[Start of RECORD SET]

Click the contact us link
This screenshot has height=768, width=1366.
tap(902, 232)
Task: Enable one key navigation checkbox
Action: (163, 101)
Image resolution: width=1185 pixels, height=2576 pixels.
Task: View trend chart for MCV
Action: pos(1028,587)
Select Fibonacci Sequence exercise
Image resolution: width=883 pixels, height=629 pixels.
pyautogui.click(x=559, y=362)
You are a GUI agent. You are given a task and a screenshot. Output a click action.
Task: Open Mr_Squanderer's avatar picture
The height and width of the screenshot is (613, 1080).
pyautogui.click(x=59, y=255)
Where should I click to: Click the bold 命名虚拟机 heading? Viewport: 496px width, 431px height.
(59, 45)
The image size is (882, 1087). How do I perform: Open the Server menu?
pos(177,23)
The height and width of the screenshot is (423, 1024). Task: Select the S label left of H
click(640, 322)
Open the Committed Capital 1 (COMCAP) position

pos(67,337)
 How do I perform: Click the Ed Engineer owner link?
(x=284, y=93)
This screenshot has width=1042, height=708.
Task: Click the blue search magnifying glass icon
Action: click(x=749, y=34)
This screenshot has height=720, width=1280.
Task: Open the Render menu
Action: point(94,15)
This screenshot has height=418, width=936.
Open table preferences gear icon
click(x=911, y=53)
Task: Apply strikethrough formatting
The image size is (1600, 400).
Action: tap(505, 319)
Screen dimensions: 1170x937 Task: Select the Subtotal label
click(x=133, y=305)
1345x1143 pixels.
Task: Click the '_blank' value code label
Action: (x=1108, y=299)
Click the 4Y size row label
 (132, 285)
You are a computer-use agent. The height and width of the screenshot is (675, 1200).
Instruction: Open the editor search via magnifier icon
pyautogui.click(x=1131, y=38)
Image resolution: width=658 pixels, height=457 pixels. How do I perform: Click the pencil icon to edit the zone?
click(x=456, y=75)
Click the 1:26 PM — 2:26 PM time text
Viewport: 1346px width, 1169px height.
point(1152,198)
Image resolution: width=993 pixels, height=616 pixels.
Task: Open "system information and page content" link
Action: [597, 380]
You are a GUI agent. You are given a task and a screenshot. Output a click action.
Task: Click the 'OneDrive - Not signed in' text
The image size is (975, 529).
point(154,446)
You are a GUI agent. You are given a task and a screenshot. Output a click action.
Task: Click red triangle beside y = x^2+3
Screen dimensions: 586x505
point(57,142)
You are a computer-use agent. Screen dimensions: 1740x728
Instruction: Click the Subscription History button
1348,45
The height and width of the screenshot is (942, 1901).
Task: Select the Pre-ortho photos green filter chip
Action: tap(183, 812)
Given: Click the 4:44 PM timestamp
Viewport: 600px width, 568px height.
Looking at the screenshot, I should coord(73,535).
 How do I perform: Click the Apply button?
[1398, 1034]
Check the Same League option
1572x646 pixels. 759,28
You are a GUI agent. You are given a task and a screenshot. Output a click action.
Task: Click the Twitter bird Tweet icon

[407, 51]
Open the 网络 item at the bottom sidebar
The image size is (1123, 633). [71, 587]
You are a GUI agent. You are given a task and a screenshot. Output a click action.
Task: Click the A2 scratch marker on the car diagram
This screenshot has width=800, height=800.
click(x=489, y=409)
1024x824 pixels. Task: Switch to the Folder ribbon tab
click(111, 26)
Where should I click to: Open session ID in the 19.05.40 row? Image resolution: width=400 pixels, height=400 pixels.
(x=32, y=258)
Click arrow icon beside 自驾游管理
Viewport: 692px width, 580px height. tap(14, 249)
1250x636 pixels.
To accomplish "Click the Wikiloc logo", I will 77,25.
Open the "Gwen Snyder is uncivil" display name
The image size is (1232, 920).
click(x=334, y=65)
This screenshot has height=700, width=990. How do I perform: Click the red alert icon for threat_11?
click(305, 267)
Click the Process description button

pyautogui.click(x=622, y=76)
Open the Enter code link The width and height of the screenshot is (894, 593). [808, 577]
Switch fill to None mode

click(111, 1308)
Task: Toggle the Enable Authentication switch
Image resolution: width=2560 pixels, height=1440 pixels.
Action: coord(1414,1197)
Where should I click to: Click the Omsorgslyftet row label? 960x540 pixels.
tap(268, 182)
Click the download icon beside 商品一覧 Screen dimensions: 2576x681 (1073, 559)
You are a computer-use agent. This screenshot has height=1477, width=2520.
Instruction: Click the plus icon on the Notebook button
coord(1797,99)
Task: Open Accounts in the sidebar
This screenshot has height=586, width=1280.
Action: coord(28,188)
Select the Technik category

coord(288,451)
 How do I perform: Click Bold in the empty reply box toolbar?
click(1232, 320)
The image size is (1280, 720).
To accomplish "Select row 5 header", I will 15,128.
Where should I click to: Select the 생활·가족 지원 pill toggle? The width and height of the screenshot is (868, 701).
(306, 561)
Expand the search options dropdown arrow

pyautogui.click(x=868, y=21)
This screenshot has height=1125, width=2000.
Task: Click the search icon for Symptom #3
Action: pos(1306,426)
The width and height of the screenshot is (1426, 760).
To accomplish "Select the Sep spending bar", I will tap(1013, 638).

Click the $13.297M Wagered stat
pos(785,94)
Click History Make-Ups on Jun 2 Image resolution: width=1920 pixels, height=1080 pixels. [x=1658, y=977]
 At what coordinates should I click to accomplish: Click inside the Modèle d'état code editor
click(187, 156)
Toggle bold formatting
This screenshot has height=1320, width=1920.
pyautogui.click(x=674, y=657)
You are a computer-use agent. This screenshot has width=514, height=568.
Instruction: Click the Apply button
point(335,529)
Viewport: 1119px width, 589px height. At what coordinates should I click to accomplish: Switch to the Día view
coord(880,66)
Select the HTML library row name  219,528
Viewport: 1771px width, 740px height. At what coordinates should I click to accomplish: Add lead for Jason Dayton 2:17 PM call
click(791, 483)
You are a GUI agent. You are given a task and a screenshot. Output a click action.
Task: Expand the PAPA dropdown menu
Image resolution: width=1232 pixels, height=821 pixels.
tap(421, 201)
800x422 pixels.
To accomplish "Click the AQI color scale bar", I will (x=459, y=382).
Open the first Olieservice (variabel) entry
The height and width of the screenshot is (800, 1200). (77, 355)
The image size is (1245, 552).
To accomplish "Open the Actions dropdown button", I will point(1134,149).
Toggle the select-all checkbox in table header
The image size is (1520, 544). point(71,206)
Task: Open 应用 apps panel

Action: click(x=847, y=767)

[End of RECORD SET]

# [TASK DETAILS]
Copy out every one of the records above, line for line, with no changes.

# [ANSWER TO THE PROBLEM]
Click the contact us link
This screenshot has height=768, width=1366.
tap(902, 232)
Task: Enable one key navigation checkbox
Action: (163, 101)
Image resolution: width=1185 pixels, height=2576 pixels.
Task: View trend chart for MCV
Action: pos(1028,587)
Select Fibonacci Sequence exercise
Image resolution: width=883 pixels, height=629 pixels.
pyautogui.click(x=559, y=362)
You are a GUI agent. You are given a task and a screenshot. Output a click action.
Task: Open Mr_Squanderer's avatar picture
The height and width of the screenshot is (613, 1080).
pyautogui.click(x=59, y=255)
Where should I click to: Click the bold 命名虚拟机 heading? Viewport: 496px width, 431px height.
(59, 45)
The image size is (882, 1087). How do I perform: Open the Server menu?
pos(177,23)
The height and width of the screenshot is (423, 1024). Task: Select the S label left of H
click(640, 322)
Open the Committed Capital 1 (COMCAP) position

pos(67,337)
 How do I perform: Click the Ed Engineer owner link?
(x=284, y=93)
This screenshot has width=1042, height=708.
Task: Click the blue search magnifying glass icon
Action: click(x=749, y=34)
This screenshot has height=720, width=1280.
Task: Open the Render menu
Action: point(94,15)
This screenshot has height=418, width=936.
Open table preferences gear icon
click(x=911, y=53)
Task: Apply strikethrough formatting
The image size is (1600, 400).
Action: tap(505, 319)
Screen dimensions: 1170x937 Task: Select the Subtotal label
click(x=133, y=305)
1345x1143 pixels.
Task: Click the '_blank' value code label
Action: (x=1108, y=299)
Click the 4Y size row label
 (132, 285)
You are a computer-use agent. The height and width of the screenshot is (675, 1200).
Instruction: Open the editor search via magnifier icon
pyautogui.click(x=1131, y=38)
Image resolution: width=658 pixels, height=457 pixels. How do I perform: Click the pencil icon to edit the zone?
click(x=456, y=75)
Click the 1:26 PM — 2:26 PM time text
Viewport: 1346px width, 1169px height.
point(1152,198)
Image resolution: width=993 pixels, height=616 pixels.
Task: Open "system information and page content" link
Action: [597, 380]
You are a GUI agent. You are given a task and a screenshot. Output a click action.
Task: Click the 'OneDrive - Not signed in' text
The image size is (975, 529).
point(154,446)
You are a GUI agent. You are given a task and a screenshot. Output a click action.
Task: Click red triangle beside y = x^2+3
Screen dimensions: 586x505
point(57,142)
You are a computer-use agent. Screen dimensions: 1740x728
Instruction: Click the Subscription History button
1348,45
The height and width of the screenshot is (942, 1901).
Task: Select the Pre-ortho photos green filter chip
Action: tap(183, 812)
Given: Click the 4:44 PM timestamp
Viewport: 600px width, 568px height.
Looking at the screenshot, I should coord(73,535).
 How do I perform: Click the Apply button?
[1398, 1034]
Check the Same League option
1572x646 pixels. 759,28
You are a GUI agent. You are given a task and a screenshot. Output a click action.
Task: Click the Twitter bird Tweet icon

[407, 51]
Open the 网络 item at the bottom sidebar
The image size is (1123, 633). [71, 587]
You are a GUI agent. You are given a task and a screenshot. Output a click action.
Task: Click the A2 scratch marker on the car diagram
This screenshot has width=800, height=800.
click(x=489, y=409)
1024x824 pixels. Task: Switch to the Folder ribbon tab
click(111, 26)
Where should I click to: Open session ID in the 19.05.40 row? Image resolution: width=400 pixels, height=400 pixels.
(x=32, y=258)
Click arrow icon beside 自驾游管理
Viewport: 692px width, 580px height. tap(14, 249)
1250x636 pixels.
To accomplish "Click the Wikiloc logo", I will 77,25.
Open the "Gwen Snyder is uncivil" display name
The image size is (1232, 920).
click(x=334, y=65)
This screenshot has height=700, width=990. How do I perform: Click the red alert icon for threat_11?
click(305, 267)
Click the Process description button

pyautogui.click(x=622, y=76)
Open the Enter code link The width and height of the screenshot is (894, 593). [808, 577]
Switch fill to None mode

click(111, 1308)
Task: Toggle the Enable Authentication switch
Image resolution: width=2560 pixels, height=1440 pixels.
Action: coord(1414,1197)
Where should I click to: Click the Omsorgslyftet row label? 960x540 pixels.
tap(268, 182)
Click the download icon beside 商品一覧 Screen dimensions: 2576x681 (1073, 559)
You are a computer-use agent. This screenshot has height=1477, width=2520.
Instruction: Click the plus icon on the Notebook button
coord(1797,99)
Task: Open Accounts in the sidebar
This screenshot has height=586, width=1280.
Action: coord(28,188)
Select the Technik category

coord(288,451)
 How do I perform: Click Bold in the empty reply box toolbar?
click(1232, 320)
The image size is (1280, 720).
To accomplish "Select row 5 header", I will 15,128.
Where should I click to: Select the 생활·가족 지원 pill toggle? The width and height of the screenshot is (868, 701).
(306, 561)
Expand the search options dropdown arrow

pyautogui.click(x=868, y=21)
This screenshot has height=1125, width=2000.
Task: Click the search icon for Symptom #3
Action: pos(1306,426)
The width and height of the screenshot is (1426, 760).
To accomplish "Select the Sep spending bar", I will tap(1013, 638).

Click the $13.297M Wagered stat
pos(785,94)
Click History Make-Ups on Jun 2 Image resolution: width=1920 pixels, height=1080 pixels. [x=1658, y=977]
 At what coordinates should I click to accomplish: Click inside the Modèle d'état code editor
click(187, 156)
Toggle bold formatting
This screenshot has height=1320, width=1920.
pyautogui.click(x=674, y=657)
You are a computer-use agent. This screenshot has width=514, height=568.
Instruction: Click the Apply button
point(335,529)
Viewport: 1119px width, 589px height. At what coordinates should I click to accomplish: Switch to the Día view
coord(880,66)
Select the HTML library row name  219,528
Viewport: 1771px width, 740px height. At what coordinates should I click to accomplish: Add lead for Jason Dayton 2:17 PM call
click(791, 483)
You are a GUI agent. You are given a task and a screenshot. Output a click action.
Task: Expand the PAPA dropdown menu
Image resolution: width=1232 pixels, height=821 pixels.
tap(421, 201)
800x422 pixels.
To accomplish "Click the AQI color scale bar", I will (x=459, y=382).
Open the first Olieservice (variabel) entry
The height and width of the screenshot is (800, 1200). (77, 355)
The image size is (1245, 552).
To accomplish "Open the Actions dropdown button", I will point(1134,149).
Toggle the select-all checkbox in table header
The image size is (1520, 544). point(71,206)
Task: Open 应用 apps panel

Action: click(x=847, y=767)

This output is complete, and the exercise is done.